## [Directions for this task]
What must be written out is each line from the one holding "You are a computer-use agent." through the end of the records, word for word, minus any pictures.
==========
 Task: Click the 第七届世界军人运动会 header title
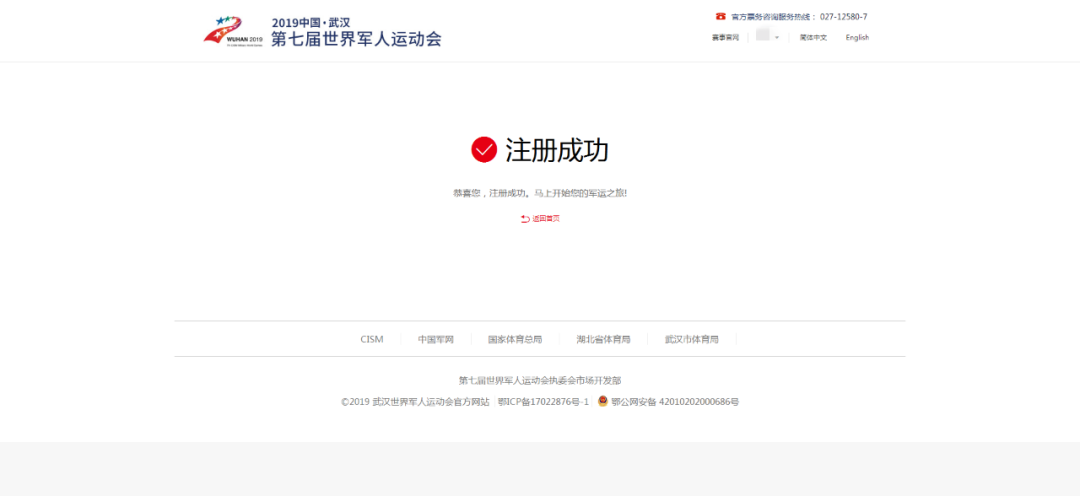(356, 39)
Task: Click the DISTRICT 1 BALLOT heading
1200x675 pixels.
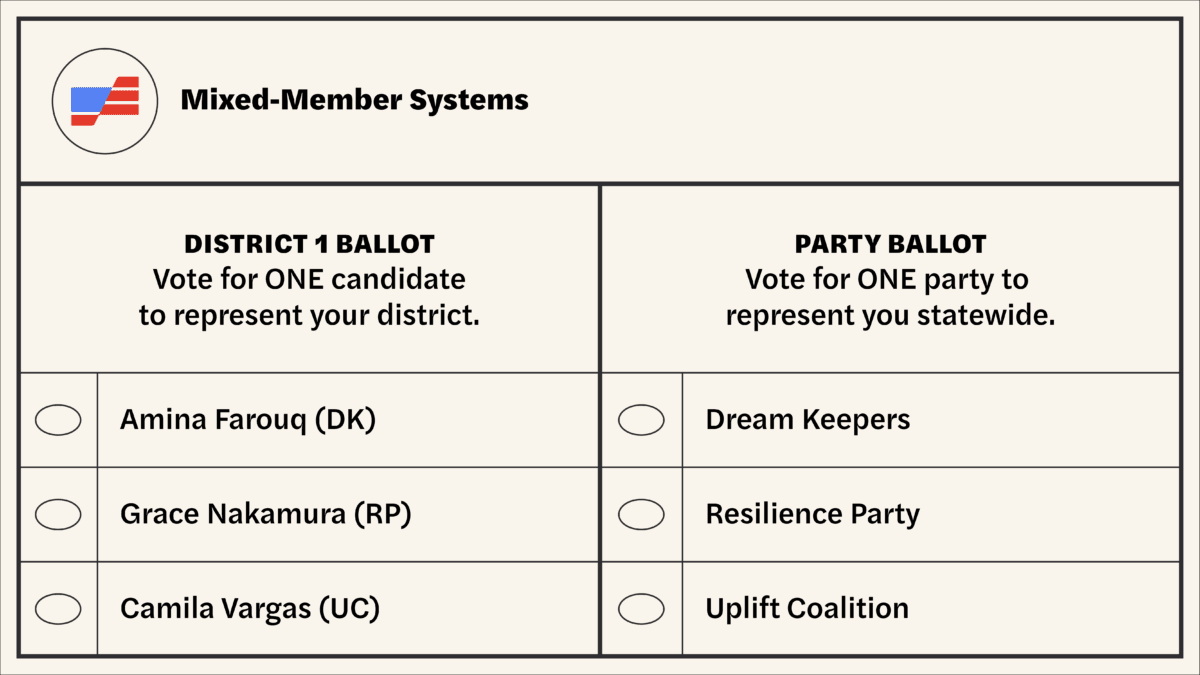Action: [309, 244]
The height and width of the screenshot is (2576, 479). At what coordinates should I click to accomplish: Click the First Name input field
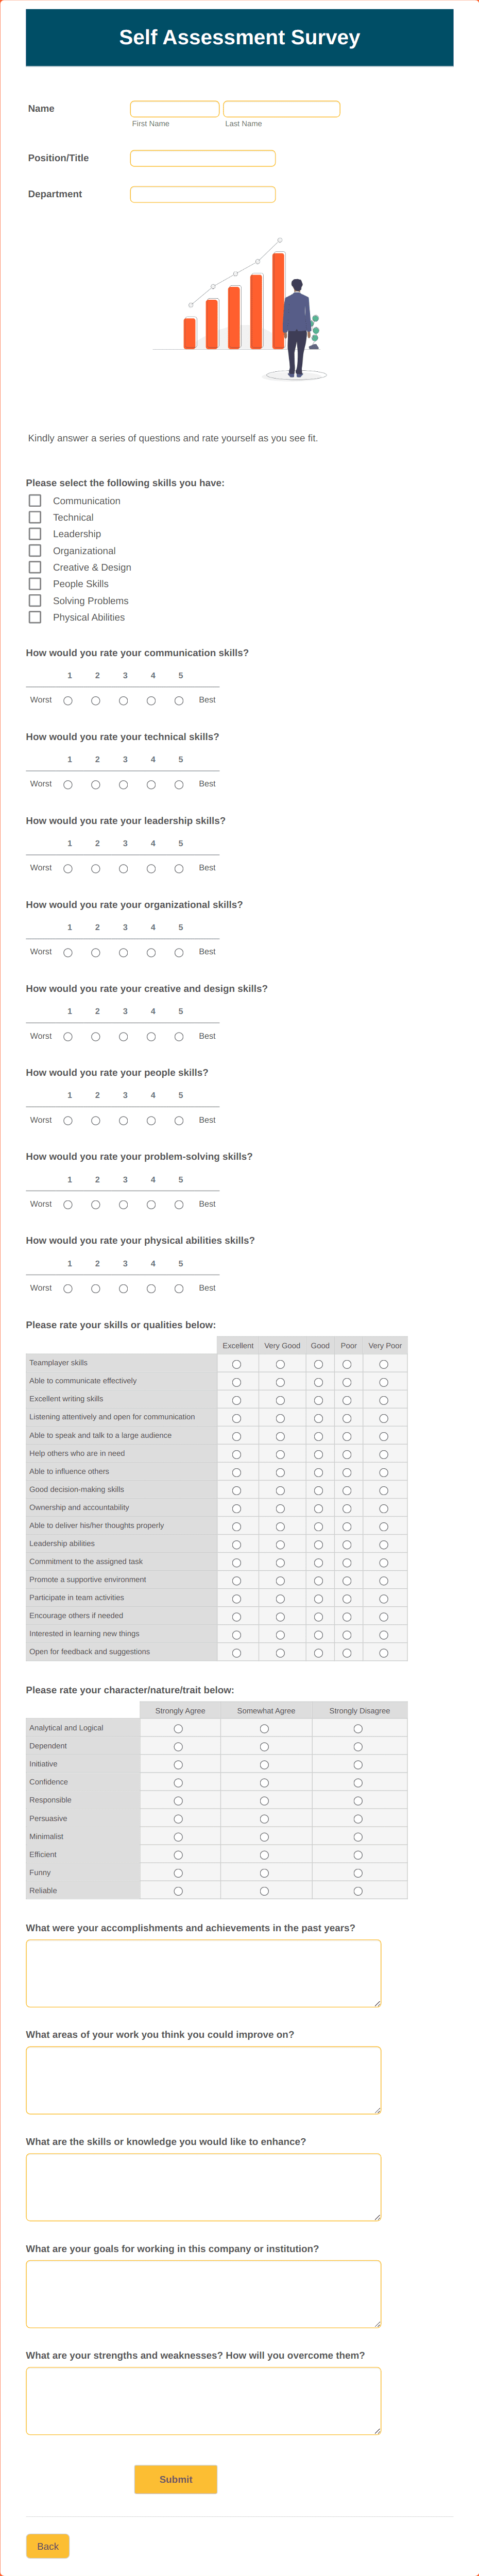(x=175, y=108)
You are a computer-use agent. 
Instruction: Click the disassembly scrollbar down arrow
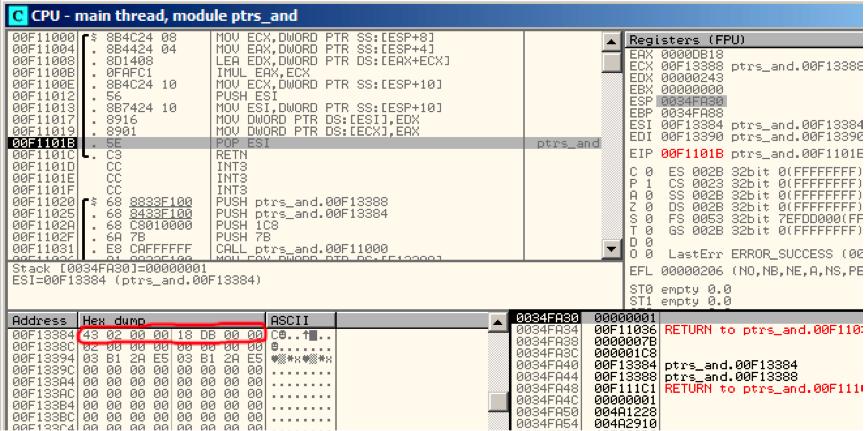611,249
==========
## [Solution to the problem]
You are a computer-use agent. 
Instruction: Click the disassembly scrollbar down arrow
611,249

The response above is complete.